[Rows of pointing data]
--- Start ---

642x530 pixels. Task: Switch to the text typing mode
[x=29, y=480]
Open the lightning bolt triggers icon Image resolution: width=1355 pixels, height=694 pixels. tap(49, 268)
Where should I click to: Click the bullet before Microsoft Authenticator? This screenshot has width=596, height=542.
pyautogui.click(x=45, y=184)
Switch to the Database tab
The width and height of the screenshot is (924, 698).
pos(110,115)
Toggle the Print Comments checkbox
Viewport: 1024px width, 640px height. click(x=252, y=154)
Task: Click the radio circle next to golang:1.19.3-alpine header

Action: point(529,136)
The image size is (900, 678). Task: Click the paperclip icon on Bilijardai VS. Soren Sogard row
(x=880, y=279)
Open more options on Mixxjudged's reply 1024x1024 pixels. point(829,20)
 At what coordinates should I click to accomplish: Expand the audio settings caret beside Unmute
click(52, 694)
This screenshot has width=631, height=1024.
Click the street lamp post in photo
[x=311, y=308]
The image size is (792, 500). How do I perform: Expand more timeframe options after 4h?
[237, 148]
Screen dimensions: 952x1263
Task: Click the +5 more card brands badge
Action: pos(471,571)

--- End ---

OBJECTIVE
Swap "screenshot" for "screen capture" everywhere in the records above and write them out again, changing nothing else.

EXERCISE ANSWER
642x530 pixels. Task: Switch to the text typing mode
[x=29, y=480]
Open the lightning bolt triggers icon Image resolution: width=1355 pixels, height=694 pixels. tap(49, 268)
Where should I click to: Click the bullet before Microsoft Authenticator? This screen capture has width=596, height=542.
pyautogui.click(x=45, y=184)
Switch to the Database tab
The width and height of the screen capture is (924, 698).
pos(110,115)
Toggle the Print Comments checkbox
Viewport: 1024px width, 640px height. click(x=252, y=154)
Task: Click the radio circle next to golang:1.19.3-alpine header

Action: point(529,136)
The image size is (900, 678). Task: Click the paperclip icon on Bilijardai VS. Soren Sogard row
(x=880, y=279)
Open more options on Mixxjudged's reply 1024x1024 pixels. point(829,20)
 At what coordinates should I click to accomplish: Expand the audio settings caret beside Unmute
click(52, 694)
This screen capture has width=631, height=1024.
Click the street lamp post in photo
[x=311, y=308]
The image size is (792, 500). How do I perform: Expand more timeframe options after 4h?
[237, 148]
Screen dimensions: 952x1263
Task: Click the +5 more card brands badge
Action: pos(471,571)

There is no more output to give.